Kaare Winther Hansen

biologiste et coordinateur de projets pour le bureau WWF au Groenland

Le flétan est la deuxième espèce la plus pêchée au Groenland, où la pêche est vitale pour l'économie. Depuis plusieurs années, les quotas de flétan du Groenland sont significativement plus élevés que les recommandations des biologistes. Mais des études supplémentaires sont nécessaires pour examiner des questions telles que la biomasse totale des espèces - le poids cumulatif du flétan dans une zone donnée - et l'impact possible des prédateurs comme les baleines et les phoques sur les stocks de poissons

 

Des zones sans quota ont été introduites en 2014, ajoutant plus de 4 600 tonnes de flétan pêchées l'année dernière seulement. Mais il y a encore plus en jeu au Groenland. Cette année, la pêche au flétan au large du Groenland a été la première du genre au monde à obtenir le très convoité label MSC, une marque de durabilité pour les poissons vendus dans le monde. Toutefois, l'étiquette était conditionnelle à l'instauration de quotas viables pour l'ensemble de la pêcherie dans un délai de trois ans. Le flétan du Groenland dans la baie Disko pourrait très bien être pêché au point de ne plus être commercialement viable. Poursuivre ce jeu politique met non seulement en jeu les moyens de subsistance des populations, mais aussi le sceau d'approbation international pour lequel le Groenland a travaillé si dur. Cela entraînerait un désastre économique et de nombreuses familles groenlandaises en souffriront. Ce genre de dommage prendra des années à réparer.

 

L'Arctique deviendra globalement moins productif à long terme pour plusieurs raisons. Tout d'abord, la plupart des eaux nouvellement libres de glace sont trop profondes pour certaines espèces commercialement importantes comme la morue polaire, qui cherchera probablement des eaux moins profondes. De plus, l'acidification des océans causée par la pollution au dioxyde de carbone réduira la productivité des copépodes, des mollusques et d'autres créatures coquillières, ce qui modifiera davantage l'approvisionnement alimentaire de l'Arctique.
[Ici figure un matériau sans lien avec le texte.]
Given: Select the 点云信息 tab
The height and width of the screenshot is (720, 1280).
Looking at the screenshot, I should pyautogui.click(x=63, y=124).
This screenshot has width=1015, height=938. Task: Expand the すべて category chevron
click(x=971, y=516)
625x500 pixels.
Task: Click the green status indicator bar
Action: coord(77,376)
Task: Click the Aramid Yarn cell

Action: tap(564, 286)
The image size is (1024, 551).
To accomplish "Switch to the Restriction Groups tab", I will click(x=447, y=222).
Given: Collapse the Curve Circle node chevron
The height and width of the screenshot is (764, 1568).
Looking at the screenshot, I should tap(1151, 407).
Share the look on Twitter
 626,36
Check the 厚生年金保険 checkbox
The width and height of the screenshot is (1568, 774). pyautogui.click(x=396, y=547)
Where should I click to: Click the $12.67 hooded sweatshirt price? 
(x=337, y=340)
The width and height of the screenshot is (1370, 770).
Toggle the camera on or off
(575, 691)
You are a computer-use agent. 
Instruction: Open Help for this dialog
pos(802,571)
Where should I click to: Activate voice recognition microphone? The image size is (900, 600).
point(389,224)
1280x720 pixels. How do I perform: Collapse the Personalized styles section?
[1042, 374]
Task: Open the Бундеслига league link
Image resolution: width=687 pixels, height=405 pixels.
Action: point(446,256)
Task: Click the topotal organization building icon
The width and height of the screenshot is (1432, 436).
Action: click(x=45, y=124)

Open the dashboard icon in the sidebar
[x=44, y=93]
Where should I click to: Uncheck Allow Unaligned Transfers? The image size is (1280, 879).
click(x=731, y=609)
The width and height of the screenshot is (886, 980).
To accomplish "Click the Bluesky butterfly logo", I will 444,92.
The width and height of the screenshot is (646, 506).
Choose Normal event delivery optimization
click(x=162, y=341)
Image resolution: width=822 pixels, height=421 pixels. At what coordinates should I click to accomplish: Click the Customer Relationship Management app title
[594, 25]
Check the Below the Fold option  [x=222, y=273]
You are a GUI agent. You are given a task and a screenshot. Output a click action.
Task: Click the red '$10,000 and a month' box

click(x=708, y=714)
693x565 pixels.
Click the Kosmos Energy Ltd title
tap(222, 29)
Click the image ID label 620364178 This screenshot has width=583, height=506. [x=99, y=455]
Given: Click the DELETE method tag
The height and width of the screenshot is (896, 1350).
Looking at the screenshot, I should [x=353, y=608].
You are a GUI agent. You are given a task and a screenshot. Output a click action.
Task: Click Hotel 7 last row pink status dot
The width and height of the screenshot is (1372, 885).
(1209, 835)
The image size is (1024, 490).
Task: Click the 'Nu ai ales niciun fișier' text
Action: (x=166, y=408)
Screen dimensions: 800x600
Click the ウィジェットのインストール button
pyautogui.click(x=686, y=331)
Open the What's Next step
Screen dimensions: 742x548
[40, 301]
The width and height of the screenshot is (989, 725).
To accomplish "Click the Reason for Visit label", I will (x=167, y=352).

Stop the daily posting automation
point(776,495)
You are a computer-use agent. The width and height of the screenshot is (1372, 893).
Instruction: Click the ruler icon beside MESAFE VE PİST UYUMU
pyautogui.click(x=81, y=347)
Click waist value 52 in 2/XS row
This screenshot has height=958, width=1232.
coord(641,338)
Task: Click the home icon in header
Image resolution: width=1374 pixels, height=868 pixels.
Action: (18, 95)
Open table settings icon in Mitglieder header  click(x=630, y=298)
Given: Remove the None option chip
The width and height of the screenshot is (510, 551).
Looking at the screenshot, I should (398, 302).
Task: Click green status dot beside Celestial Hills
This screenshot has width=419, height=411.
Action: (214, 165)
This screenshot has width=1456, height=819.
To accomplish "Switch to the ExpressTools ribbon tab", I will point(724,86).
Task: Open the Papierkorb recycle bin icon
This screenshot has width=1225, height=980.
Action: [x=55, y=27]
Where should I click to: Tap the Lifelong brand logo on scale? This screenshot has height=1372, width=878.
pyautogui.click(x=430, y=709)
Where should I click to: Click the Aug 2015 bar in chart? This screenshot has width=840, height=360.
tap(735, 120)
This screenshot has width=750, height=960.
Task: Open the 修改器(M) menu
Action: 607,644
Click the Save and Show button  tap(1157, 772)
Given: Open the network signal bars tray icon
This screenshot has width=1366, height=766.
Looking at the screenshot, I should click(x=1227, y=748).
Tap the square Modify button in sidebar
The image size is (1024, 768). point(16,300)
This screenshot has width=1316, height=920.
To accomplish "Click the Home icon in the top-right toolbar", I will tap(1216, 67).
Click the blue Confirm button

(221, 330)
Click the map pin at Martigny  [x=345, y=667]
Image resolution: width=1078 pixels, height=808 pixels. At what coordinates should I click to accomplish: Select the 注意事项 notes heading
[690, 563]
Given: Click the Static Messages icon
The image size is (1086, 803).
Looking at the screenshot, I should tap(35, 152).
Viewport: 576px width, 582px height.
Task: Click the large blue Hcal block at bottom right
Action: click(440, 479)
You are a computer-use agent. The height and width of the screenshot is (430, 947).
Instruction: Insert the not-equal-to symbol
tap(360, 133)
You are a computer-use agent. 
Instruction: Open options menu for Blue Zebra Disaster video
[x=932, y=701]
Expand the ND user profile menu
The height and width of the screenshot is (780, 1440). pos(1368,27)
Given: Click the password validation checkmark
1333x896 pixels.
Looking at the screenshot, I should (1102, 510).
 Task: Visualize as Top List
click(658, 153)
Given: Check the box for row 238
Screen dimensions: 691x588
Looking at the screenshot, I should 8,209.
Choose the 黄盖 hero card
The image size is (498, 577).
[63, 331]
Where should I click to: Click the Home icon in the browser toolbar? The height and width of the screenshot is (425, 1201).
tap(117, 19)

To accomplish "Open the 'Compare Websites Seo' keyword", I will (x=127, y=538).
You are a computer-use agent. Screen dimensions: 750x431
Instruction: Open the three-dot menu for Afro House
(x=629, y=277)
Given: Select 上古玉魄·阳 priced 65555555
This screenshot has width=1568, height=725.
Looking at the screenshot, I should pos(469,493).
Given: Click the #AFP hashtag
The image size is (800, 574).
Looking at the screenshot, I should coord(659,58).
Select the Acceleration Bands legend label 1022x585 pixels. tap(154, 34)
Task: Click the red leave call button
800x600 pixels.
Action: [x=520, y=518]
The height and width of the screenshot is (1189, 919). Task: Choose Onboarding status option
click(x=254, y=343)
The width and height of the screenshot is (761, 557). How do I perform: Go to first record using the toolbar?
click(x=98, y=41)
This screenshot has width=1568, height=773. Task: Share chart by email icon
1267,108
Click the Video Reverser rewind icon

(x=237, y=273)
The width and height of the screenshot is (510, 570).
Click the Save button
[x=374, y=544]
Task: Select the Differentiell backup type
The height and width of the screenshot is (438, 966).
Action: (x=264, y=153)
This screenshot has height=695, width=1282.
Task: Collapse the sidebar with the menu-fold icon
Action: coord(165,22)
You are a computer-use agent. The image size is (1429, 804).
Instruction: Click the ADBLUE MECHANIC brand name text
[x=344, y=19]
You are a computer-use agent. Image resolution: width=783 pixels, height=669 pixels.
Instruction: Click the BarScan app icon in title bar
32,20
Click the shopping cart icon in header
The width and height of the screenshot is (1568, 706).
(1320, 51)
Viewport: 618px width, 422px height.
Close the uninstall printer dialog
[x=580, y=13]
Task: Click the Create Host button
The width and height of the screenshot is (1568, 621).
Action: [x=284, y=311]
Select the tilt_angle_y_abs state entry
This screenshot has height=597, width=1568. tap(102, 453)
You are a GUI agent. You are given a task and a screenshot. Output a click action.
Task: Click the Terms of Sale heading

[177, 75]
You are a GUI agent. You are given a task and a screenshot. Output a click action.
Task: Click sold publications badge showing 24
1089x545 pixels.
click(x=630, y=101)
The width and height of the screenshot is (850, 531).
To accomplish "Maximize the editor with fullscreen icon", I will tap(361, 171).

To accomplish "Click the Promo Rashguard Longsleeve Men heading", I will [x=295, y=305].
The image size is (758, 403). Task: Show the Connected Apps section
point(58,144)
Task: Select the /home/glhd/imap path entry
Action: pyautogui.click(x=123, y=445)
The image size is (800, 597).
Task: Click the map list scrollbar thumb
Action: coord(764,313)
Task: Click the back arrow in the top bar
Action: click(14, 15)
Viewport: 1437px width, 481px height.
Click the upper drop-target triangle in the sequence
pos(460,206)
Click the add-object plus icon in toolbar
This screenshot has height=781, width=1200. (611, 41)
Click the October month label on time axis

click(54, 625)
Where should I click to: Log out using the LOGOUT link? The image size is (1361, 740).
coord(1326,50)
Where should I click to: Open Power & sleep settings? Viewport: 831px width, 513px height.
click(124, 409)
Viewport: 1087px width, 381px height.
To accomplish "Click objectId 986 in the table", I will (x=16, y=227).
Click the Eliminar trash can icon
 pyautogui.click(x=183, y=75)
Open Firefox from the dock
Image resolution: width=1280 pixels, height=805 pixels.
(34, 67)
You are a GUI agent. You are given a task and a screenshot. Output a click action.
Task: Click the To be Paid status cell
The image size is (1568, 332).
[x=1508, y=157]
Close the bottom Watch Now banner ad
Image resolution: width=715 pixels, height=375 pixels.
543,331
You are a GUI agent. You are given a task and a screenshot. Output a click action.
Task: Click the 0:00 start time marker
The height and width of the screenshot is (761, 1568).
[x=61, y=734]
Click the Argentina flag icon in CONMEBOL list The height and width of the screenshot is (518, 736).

Enfin, le réchauffement des températures pourrait augmenter la stratification déjà intense de l'Arctique, où l'eau plus chaude flotte sur une couche d'eau plus froide, plus dense et riche en nutriments. Cela peut empêcher les nutriments du fond marin d'atteindre la surface et d'être ingérés par le plancton à la base de la chaîne alimentaire. Il pourrait également apparaitre des facteurs atténuants qui pourraient accroître la productivité de l'Arctique dans un monde plus chaud, du moins à court terme. Par exemple, l'eau profonde sera un obstacle pour certaines espèces, mais pas nécessairement pour toutes, y compris certaines espèces commerciales très importantes qui vivent à mi-chemin dans la colonne d'eau. L'acidification nuira très probablement à certaines espèces du réseau trophique arctique, mais elles pourraient être remplacées par d'autres espèces moins touchées par l'acidification.